Kurdos en Irak y la cuerda floja

Yashmina Shawki
Yashmina Shawki CUARTO CRECIENTE

OPINIÓN

PABLO MEDINA

03 jun 2025 . Actualizado a las 05:00 h.

No ha sido, en absoluto, una inmersión en el pasado, sino un baño de realidad aderezado con esperanzas para el futuro. Mi recorrido por el Kurdistán de Irak de este mes de mayo me ha permitido constatar varias certezas, así como algunas incertidumbres. Desde la bulliciosa, ruidosa y caótica capital, Erbil, pasando por las inmensas planicies que la rodean hasta la montañosa Suleimaniya, la región autónoma ofrece una imagen de progreso tintado con vestigios de un pasado reciente muy doloroso.

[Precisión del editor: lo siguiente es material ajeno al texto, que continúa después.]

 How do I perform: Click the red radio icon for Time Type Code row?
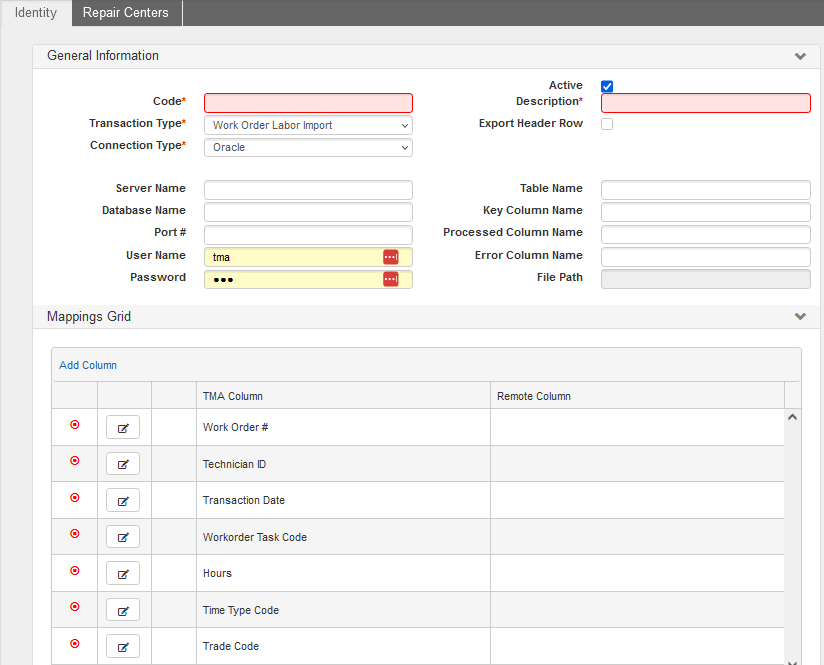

Pero la prosperidad y la seguridad en las que se vive no se corresponden con la cruda realidad de una política colapsada y a unas relaciones estatales y regionales extremadamente complicadas.

El Gobierno regional del Kurdistán adolece de graves taras que impiden considerarlo plenamente democrático. El núcleo de las deficiencias democráticas deriva del bipartidismo pactado, por el que se da una alternancia en el poder en base a un acuerdo no escrito entre el Partido Democrático del Kurdistán o PDK, de corte más conservador, y la Unión Patriótica del Kurdistán o UPK, más progresista. Esta división partidaria, originada en 1975 con la fundación de la UPK, provocó una guerra civil intra-kurda de 1994 a 1998 que solo pudo frenarse gracias a la intervención estadounidense. Pero la unificación no se ha producido de manera plena y las áreas de influencia de uno y otro partido son muy evidentes: el PDK, con su centro en Erbil, controla la mitad norte, y la UPK, con sede en Suleimaniya, domina el sur. Este bipartidismo, además, ha fomentado prácticas totalmente antidemocráticas como el nepotismo y la corrupción, que han lastrado el desarrollo regional. Si a ello unimos las discrepancias con el Gobierno de Bagdad sobre la distribución de los ingresos por la explotación de los yacimientos de petróleo y sobre la extensión territorial de la región como consecuencia de la disputa sobre la kurdicidad de la provincia de Kirkuk, obtenemos la imagen de una autonomía en la cuerda floja.

El descontento se percibe en el distanciamiento de los ciudadanos. Incluso aquellos que temen las represalias del PDK en Erbil, manifiestan que ninguno de los partidos resuelve los problemas que más les preocupan, como la falta de pago a los funcionarios, el desempleo o la carestía de la vivienda. No obstante, los kurdos son conscientes de que su región es un ejemplo de estabilidad con potencial para evolucionar a mejor, y en ello confían.